If the server is running (blue), then you can see what the server is doing by selecting "Server → View Queue on Server" or push the "View Queue" button. This will put up a window showing the server status. If the server is not processing any data, then this menu item and button are disabled.

Other server menu items: "Server → Disconnect from Server" allows you to disconnect from the server you are currenly connected to. It will only be enabled when you are connected. The menu item, "Server → Start Server on localhost" allows you to start a server on your local computer (useful for off-line computation and testing). The associated menu item "Server → Kill Server on localhost" kills the local server that you started. NOTE, the local server does not quit running when you quit THIS program. If you start a local server, it will continue to run on your computer until you reboot your machine, kill it manually using the "screen -r" command, or select the "Server → Kill Server on localhost" menu item.

Setting Up a Job

To actually do some computations you have to provide all sorts of information to let the server know what to do and how to do it. There are various ways to provide this information.

The simplest way to set all input parameters is to open a local xml file (on your computer) that has all of the input parameters already in it. To do this go to the menu "File → Open", and select the desired xml file. Later on I will explain how to create such a file.

Another easy way to get the required input information is to ask the server. If you go to the menu item "Server → Get All Values from Server", or push the "Get←Server" button, all of the input parameters currently set in the server will be downloaded into this client program.

The normal way to provide the required information is by fillng out all of the dialogs. Since this is more time consuming, I suggest first using one of the two previous methods (file or download) to preset everything to reasonable values. Then proceed through all of the dialogs until all parameters are set.

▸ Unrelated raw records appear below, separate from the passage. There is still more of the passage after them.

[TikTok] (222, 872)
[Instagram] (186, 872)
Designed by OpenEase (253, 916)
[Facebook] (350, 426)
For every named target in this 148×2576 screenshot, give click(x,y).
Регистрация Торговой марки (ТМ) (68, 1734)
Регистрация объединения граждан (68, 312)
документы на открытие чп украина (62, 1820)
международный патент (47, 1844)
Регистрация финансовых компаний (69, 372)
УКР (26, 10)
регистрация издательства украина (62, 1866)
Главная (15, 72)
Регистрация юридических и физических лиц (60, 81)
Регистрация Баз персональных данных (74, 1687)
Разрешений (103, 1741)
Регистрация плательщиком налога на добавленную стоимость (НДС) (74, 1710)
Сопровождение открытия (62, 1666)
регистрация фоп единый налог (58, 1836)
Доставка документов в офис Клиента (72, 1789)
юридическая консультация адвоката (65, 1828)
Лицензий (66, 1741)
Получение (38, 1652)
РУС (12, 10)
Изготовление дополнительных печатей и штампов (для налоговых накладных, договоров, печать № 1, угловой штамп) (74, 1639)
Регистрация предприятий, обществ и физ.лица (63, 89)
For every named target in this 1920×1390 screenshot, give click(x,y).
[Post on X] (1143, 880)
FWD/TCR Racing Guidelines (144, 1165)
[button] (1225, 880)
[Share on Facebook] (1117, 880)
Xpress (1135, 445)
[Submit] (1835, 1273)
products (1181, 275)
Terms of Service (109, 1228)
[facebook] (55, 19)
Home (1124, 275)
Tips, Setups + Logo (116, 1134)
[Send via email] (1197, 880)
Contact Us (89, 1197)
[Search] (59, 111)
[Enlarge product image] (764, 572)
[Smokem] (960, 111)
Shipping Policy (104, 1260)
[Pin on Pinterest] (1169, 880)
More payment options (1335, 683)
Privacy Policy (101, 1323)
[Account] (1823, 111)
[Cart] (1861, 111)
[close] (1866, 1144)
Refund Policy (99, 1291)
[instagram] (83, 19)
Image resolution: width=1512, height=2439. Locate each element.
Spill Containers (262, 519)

When all values are entered and set to your satisfaction and Validated, you can save these settings to an xml file by the menu item "File" → "Save As...". This saved file can then be read in at a later date to either re-do the same calculation or one only slightly different.

Main Dialog

2D/3D button: 3D means there is a wire scan and so a reconstruction should be done. If no reconstruction (no wire scan), then choose 2D.
Wait for files: This causes the analysis to analyze the data as it is taken. This is useful when you start the analysis before the measurement is finished. If the data have already been taken, do not check this box. For example, do not check the box if you are re-analyzing old data.
Index Images: Causes the images (either reconstructed or not) to be indexed. This needs to be checked if you want to know the orientation of a Laue pattern. If you do not have Laue pictures that can be oriented, then do not check the box. Usually you will check this box for white images. For monochormatic (or energy scans) you should probably not check this box.
path to data files: This is a prefix path that will be prepended to all data (both input and output), geometry, and xtal files. Again it is relative to the cluster nodes, not the computer that you are using. This path is not required, but it will make things much easier for you.
geometry file:: This locates the geometry file needed for reconstruction and indexing. The full path to the geometry file from the server's point of view is "path to data files"/"geometry file".
email notification:: When the computation finishes, the server will send an email to this address if the "Send Email" checkbox is checked. If you do not want such a notification sent, then either clear the email address, or uncheck the box. In the example above no email will be sent to bob. Note, if you want the notification sent to your cell phone as a text message, use something like [email protected] (assuming that your carrier is AT&T, for other carriers see the List of SMS gateways on wikipedia).
buttons:
Help: Brings up a view of this help.
Go: Start analysis running on the server using the supplied parameters. If buttong is disabled (grayed out), then you need to first validate the parameters (see Validate All below).
Kill Jobs: Kills all currenly executing and pending jobs on the server. Use this when you just want to stop everyhthing. Using this will often leave some of the intermediate text files lyng around in raw or reconstructed image folders. There is no way to automatically delete these files after pushing "Kill Jobs"
Quit: Quits this program.
Get←Server: Get all of the input parameters from the server. This sets up everything just as it is in the server, very useful when you re-connect to the server and want to set everything just as it was when you last quit. This is equivalent to the menu item "Server → Get All Values from Server".
Validate All: Send ALL values from this program (not just the ones on this panel) to the server and has the server check them for validity. This includes checking that all required paths and (most) of the files exist at the server. Use this just before the 'Go' button. You need to do this before pushing the Go button or doing a "Save As..." from the menu.
Stop Waiting: This button is only available when "Wait for Files" is checked. Initially disabled, after a job is started, this button allows the user to tell the server to stop waiting for more input images. It is particualarly useful when you start a job with the range "1-inf". When the scan finishes, push the "Stop Waiting" button.
View Queue: Initially disabled, when the server is running jobs, this button will open the queue activity window. It is equivalent to the
Server → View Queue on Server menu item.
Plot: Show a plot of the total intensity vs depth for the last reconstruction. This is meant as a means of monitoring the currently running reconstruction. It is not very useful for viewing data.
Server → Plot Last Reconstruction on Server menu item.
Top

Other Dialogs:

There are three other dialogs that need to be accessed before starting a calculation. They are accessed from the "Set" menu.

Set → Reconstruct...
Set → Set 2D Files...
Set → Peak Search...
Set → Indexing...
Server → View Queue on Server
Top

Set → Reconstruct...

This is used to set the parameters needed for doing a reconstruction (3D) data. For 2D data this panel is not needed.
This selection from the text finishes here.